> **Task prompt**
Reproduce the records from the line containing "Identify the location of Wartime" through the line containing "Research the Law is", changing "Chemical" to "Mechanical" and leaving everything else unchanged.
++++ Data provided ++++
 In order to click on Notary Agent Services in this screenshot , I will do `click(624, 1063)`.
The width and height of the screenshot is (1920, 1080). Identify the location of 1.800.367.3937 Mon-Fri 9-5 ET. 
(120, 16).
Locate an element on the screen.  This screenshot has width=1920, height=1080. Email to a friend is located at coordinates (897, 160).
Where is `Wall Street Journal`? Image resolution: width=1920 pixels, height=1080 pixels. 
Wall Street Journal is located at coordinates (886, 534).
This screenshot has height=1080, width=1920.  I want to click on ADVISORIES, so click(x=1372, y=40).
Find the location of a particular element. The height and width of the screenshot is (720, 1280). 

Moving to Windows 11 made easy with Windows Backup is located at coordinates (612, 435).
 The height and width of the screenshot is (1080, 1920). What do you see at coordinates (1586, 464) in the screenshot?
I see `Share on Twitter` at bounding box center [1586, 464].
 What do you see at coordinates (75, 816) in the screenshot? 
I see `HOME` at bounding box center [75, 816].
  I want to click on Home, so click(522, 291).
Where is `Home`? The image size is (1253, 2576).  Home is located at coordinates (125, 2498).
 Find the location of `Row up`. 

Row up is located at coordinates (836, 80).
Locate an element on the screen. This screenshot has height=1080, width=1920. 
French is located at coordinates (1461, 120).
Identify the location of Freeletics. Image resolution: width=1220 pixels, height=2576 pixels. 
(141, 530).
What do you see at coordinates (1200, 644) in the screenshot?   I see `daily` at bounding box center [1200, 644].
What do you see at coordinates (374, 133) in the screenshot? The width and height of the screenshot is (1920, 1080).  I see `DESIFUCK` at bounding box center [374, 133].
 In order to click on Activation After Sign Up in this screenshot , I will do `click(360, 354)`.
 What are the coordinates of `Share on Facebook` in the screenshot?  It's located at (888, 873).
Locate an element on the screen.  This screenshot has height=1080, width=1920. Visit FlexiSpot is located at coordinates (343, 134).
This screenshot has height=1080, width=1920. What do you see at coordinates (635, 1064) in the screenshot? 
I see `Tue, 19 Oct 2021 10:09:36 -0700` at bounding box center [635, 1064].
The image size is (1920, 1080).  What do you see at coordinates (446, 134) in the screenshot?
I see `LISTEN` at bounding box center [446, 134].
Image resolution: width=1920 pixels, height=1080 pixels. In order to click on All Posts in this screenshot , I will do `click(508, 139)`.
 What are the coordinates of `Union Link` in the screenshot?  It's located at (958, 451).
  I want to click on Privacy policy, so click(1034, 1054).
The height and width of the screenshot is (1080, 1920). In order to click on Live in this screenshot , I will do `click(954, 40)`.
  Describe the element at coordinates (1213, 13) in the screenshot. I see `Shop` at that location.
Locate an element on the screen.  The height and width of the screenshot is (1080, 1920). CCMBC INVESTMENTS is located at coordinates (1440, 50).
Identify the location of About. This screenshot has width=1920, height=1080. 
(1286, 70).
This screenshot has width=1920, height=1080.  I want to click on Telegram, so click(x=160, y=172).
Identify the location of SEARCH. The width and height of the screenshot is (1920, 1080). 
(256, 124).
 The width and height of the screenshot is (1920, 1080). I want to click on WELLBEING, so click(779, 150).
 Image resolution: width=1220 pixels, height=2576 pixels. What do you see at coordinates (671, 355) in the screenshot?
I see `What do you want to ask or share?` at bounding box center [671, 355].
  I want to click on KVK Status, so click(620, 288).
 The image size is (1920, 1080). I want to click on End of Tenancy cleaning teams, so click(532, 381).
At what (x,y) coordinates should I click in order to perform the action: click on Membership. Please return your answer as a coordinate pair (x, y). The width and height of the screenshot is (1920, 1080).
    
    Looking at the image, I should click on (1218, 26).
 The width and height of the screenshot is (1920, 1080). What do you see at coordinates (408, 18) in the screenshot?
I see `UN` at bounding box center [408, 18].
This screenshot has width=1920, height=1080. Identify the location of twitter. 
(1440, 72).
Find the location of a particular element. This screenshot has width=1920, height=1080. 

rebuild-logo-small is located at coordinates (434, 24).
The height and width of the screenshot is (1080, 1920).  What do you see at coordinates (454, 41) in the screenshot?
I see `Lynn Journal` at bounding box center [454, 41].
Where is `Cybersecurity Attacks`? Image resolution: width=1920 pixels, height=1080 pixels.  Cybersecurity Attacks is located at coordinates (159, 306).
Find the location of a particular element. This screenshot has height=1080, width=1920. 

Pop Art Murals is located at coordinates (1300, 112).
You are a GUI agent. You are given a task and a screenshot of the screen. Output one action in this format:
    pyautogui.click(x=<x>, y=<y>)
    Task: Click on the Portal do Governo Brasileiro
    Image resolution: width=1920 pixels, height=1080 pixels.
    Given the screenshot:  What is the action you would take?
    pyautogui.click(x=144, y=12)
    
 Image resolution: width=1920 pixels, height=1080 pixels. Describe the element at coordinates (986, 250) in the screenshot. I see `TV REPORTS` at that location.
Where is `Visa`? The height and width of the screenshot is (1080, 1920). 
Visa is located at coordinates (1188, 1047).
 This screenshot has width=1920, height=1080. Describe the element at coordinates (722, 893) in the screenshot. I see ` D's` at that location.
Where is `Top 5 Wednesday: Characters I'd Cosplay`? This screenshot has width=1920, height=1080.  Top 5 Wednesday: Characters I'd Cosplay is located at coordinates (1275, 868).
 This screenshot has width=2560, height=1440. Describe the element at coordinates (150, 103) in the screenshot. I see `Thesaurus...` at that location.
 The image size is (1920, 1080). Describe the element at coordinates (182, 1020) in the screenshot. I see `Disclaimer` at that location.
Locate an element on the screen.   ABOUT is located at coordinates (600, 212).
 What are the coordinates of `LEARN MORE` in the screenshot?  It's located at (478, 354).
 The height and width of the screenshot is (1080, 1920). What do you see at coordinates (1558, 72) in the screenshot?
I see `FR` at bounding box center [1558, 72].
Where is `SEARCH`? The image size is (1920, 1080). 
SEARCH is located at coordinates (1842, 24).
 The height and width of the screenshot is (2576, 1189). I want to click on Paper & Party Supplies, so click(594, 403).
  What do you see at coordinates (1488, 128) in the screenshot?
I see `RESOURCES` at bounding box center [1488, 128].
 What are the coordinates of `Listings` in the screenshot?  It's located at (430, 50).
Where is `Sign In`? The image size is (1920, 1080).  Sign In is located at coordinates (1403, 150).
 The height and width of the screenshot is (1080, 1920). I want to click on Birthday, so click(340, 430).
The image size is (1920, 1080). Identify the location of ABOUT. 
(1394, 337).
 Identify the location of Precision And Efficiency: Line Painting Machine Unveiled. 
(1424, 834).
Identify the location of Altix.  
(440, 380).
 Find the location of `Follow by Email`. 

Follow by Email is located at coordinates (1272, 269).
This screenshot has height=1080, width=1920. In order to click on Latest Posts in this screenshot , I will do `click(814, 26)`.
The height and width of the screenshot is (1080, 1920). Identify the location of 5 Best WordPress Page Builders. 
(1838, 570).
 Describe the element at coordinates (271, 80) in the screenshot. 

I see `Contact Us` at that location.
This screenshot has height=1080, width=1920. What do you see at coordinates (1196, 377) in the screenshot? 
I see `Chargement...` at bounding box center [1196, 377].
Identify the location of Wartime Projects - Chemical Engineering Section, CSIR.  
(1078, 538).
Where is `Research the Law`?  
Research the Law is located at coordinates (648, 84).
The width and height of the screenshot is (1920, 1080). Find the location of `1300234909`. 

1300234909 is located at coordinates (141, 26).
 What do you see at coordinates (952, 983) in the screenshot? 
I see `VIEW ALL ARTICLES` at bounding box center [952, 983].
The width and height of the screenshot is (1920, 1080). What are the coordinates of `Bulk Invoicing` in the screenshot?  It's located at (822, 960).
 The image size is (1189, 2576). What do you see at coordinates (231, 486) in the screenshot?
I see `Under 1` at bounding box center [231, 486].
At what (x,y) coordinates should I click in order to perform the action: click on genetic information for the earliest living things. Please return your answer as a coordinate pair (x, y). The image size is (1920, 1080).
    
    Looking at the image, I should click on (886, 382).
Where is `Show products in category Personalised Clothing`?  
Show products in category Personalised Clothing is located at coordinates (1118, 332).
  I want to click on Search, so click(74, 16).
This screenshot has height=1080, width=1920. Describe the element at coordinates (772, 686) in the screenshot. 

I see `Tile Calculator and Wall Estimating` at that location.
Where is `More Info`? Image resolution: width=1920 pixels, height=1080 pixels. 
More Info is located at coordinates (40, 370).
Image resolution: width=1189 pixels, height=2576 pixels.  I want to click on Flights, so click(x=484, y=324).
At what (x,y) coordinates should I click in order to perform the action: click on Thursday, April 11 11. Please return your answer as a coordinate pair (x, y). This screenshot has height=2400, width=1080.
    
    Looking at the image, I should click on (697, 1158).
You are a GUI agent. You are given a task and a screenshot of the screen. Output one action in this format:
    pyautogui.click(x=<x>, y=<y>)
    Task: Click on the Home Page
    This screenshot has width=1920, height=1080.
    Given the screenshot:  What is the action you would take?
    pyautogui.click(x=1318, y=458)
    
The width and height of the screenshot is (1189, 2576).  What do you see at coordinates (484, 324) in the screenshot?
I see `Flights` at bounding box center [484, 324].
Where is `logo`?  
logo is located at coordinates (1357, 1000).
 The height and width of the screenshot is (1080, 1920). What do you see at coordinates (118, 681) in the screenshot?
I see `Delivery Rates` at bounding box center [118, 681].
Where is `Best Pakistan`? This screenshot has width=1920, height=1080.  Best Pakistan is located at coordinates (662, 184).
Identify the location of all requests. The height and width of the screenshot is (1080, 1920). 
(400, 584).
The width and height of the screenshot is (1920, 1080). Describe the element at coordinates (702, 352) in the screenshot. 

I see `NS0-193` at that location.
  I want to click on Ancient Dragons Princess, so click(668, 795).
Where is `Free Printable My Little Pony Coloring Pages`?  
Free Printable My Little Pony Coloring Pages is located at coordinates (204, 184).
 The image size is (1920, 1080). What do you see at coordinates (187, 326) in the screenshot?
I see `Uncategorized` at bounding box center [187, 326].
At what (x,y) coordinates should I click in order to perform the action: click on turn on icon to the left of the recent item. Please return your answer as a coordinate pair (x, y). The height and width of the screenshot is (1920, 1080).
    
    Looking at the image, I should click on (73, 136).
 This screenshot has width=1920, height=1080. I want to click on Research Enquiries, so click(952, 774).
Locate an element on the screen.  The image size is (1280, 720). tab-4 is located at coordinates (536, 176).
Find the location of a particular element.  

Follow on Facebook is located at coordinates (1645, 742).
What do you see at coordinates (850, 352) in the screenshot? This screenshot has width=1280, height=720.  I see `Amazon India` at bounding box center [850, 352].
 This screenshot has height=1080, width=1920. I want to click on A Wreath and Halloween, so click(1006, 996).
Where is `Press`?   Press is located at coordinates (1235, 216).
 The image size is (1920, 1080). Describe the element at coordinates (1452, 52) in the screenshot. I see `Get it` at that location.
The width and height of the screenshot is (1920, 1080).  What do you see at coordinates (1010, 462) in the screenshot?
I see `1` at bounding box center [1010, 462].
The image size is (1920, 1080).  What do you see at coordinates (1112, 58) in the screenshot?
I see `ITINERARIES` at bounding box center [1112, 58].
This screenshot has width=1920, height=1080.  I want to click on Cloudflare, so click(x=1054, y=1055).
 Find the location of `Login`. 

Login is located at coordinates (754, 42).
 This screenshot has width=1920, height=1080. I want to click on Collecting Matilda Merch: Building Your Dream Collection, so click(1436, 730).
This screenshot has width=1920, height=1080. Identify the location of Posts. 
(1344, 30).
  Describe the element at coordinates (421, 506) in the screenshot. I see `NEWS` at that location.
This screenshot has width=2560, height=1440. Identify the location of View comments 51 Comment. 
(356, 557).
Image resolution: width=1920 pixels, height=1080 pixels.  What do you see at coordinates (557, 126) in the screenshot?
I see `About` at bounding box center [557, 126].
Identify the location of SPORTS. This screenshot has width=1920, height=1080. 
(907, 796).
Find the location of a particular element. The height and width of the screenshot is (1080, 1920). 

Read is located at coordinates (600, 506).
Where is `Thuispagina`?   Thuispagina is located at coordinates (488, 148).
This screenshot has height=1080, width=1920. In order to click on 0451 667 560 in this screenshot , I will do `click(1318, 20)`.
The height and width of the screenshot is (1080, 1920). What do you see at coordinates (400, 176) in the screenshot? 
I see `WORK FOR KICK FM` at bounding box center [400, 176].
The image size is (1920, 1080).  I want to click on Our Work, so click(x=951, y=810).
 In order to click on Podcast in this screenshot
++++
> **Solution**
Identify the location of Wartime Projects - Mechanical Engineering Section, CSIR.  
(1078, 538).
Where is `Research the Law`?  
Research the Law is located at coordinates (648, 84).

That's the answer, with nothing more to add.